Почему нельзя отдавать правым популистам идею национального государства.

Ода национальному государству? Речь в защиту нации? А почему бы вслед за этим и не восхваление шовинизма или патетическое исповедование социальной изоляции и ненависти? Похоже, в настоящее время во многом можно наблюдать консенсус относительно именно такого мнения в средствах массовой информации, культурной жизни, экономике, общественных науках, на церковных форумах и партийных собраниях. Национальное государство, не говоря уже о нации, считается чем-то обращенным в прошлое и неприменимым, лишенным солидарности, а ввиду глобальных вызовов – неэффективным и устаревшим.

Разве еще Карл Маркс и Фридрих Энгельс не сомневались в том, что при решении социальных вопросов рабочим классом будут преодолены «особенности отдельно взятых национальностей»? И разве в общественных науках по праву не упоминаются «воображаемые сообщества?» Поэтому вполне логичной кажется возможность проложить путь к мирному будущему человечества путем демонтажа нации, когда, выражаясь словами Джона Леннона, осуществлению мечты о всемирном братстве не будут более мешать государства и их границы.
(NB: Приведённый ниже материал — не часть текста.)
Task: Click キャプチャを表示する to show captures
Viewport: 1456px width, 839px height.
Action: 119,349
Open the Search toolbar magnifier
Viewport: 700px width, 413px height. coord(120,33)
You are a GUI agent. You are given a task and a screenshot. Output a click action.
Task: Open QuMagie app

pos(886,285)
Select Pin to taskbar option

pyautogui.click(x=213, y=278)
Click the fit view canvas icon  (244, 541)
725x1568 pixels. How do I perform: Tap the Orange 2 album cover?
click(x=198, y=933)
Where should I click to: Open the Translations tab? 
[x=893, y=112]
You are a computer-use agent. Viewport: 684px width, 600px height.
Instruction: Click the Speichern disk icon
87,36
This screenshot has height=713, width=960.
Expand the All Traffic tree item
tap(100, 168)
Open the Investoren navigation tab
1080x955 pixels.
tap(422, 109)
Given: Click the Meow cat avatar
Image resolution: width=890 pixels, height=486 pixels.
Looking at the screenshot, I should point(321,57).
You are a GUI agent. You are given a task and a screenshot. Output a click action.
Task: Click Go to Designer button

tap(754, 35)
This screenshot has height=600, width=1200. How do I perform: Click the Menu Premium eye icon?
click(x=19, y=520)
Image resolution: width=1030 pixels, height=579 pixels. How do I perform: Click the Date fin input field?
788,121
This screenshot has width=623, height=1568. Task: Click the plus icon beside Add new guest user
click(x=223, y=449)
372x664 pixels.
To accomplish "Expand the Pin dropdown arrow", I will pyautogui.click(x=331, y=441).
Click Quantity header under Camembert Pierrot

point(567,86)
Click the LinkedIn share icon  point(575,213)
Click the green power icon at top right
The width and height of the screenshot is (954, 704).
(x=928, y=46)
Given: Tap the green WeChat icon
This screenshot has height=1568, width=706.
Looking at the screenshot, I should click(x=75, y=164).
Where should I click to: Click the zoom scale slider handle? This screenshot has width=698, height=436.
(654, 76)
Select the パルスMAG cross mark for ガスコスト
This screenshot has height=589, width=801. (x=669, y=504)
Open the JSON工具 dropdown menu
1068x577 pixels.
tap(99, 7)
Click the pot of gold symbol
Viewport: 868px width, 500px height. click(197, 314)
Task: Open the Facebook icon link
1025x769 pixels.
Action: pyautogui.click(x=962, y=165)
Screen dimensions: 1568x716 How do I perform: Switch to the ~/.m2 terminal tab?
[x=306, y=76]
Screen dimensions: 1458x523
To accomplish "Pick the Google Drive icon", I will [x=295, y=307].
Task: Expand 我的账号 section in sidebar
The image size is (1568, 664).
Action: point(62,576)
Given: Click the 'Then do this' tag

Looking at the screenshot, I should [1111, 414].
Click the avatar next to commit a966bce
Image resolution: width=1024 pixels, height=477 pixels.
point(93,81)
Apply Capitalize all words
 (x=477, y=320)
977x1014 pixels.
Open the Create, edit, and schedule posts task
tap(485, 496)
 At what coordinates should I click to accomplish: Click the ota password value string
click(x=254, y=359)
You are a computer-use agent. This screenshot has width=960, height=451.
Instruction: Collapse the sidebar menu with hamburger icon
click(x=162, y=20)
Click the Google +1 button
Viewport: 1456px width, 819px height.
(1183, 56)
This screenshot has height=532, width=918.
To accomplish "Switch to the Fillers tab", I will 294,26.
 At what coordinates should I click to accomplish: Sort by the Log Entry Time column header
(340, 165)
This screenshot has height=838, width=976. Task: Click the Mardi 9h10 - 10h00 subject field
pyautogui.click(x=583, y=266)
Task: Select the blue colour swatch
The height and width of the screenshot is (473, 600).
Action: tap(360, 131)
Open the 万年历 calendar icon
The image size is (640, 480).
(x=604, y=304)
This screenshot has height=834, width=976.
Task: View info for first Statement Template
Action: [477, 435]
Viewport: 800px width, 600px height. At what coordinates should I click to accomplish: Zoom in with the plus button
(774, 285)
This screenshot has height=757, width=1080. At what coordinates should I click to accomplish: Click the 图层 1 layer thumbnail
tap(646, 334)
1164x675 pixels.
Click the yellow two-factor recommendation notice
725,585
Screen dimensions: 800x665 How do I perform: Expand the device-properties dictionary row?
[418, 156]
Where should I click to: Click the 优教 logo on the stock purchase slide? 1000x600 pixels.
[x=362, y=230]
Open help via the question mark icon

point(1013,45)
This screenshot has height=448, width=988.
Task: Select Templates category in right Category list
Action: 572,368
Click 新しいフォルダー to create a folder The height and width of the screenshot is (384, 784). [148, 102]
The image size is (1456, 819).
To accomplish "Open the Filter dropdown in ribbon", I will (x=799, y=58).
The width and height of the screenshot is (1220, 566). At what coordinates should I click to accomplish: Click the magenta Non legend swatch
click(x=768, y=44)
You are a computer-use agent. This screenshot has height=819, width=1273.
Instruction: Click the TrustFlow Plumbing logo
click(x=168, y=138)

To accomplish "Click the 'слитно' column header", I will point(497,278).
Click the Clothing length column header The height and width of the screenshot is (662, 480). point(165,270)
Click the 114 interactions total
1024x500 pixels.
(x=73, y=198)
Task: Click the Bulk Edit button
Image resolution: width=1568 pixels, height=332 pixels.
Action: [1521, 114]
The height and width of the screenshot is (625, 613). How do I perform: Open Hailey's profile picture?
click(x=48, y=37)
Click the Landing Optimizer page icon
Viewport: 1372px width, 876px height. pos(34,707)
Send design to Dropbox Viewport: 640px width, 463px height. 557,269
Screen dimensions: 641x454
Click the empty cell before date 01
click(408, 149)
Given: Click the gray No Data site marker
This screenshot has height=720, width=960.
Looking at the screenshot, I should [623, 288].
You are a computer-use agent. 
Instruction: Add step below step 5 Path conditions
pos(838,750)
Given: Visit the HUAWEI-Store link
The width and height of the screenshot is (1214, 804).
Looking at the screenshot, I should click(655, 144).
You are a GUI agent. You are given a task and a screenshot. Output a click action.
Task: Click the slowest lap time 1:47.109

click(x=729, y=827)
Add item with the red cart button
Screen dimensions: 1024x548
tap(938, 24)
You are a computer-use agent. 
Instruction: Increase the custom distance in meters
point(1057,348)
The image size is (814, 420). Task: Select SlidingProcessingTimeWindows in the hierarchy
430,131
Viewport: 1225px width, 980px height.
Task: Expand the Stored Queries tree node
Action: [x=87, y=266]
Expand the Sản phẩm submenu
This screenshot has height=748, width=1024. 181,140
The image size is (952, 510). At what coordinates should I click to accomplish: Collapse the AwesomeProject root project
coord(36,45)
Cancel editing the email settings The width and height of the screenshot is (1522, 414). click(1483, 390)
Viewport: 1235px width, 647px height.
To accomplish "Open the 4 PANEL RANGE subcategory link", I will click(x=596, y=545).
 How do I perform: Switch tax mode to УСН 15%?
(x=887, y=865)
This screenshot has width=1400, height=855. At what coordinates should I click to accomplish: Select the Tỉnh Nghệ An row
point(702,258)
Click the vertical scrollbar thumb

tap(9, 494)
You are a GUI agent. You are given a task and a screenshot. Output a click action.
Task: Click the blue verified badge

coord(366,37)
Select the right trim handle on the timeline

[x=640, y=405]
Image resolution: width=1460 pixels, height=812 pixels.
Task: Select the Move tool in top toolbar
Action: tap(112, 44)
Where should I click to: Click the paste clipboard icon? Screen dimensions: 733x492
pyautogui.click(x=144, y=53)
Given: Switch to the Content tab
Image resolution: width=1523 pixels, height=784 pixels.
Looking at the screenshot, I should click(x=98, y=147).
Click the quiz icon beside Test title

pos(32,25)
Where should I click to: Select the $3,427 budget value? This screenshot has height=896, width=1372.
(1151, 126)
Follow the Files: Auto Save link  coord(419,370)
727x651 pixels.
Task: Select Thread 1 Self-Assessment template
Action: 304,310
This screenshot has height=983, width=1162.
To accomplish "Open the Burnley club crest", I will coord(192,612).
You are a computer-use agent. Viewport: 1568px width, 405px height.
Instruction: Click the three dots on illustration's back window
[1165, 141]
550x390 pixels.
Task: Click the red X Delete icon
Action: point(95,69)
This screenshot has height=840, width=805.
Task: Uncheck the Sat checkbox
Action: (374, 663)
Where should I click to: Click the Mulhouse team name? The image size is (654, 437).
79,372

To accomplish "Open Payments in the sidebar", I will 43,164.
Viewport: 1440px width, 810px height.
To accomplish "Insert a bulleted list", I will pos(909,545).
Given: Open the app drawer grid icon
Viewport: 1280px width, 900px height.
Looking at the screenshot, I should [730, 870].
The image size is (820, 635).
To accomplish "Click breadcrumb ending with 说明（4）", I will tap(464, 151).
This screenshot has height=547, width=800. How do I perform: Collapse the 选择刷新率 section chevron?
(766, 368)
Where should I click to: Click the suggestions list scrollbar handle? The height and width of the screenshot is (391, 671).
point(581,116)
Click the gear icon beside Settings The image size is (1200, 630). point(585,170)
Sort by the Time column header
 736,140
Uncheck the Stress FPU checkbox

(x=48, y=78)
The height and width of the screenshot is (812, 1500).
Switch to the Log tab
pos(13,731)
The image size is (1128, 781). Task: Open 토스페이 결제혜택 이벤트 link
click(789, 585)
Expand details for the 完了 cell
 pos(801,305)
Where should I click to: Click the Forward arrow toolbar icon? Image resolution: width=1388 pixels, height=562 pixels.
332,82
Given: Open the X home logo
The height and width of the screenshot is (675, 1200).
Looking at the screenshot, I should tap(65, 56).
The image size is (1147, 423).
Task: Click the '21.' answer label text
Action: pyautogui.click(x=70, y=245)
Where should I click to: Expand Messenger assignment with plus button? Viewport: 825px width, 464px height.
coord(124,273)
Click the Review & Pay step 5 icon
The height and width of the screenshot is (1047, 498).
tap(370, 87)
Поэтому даешь наднациональные объединения и региональное сотрудничество вне влияния «центра», если не в форме «всемирного государства», то хотя бы в форме «Европейской республики»! «It’s easy, if you try!»

И только одно обстоятельство мешает этому кажущемуся консенсусу. Почему все-таки люди на этой планете отказываются отправить, наконец, социальную по своему устройству, обращенную в прошлое и при этом столь же несостоятельную, сколь и идеологически опасную концепцию нации туда, где ей, по мнению прогрессивных наблюдателей, в моральном и практическом отношении, казалось бы, и место – на свалку истории? Ответ прост: потому что большинство людей явно не разделяют это мнение.

В недавнем статистическом исследовании в рамках проекта «Всемирный обзор ценностей», проведенном в 2014 году, ученые поставили вопрос о роли государства в почти 100 странах мира: 86 процентов респондентов от Алжира до Заира ответили, что «очень» или «в значительной мере» гордятся своей нацией. Удельный вес тех, кто «вообще не ощущал гордости» за свою национальную принадлежность, составил всего 1,7 процента.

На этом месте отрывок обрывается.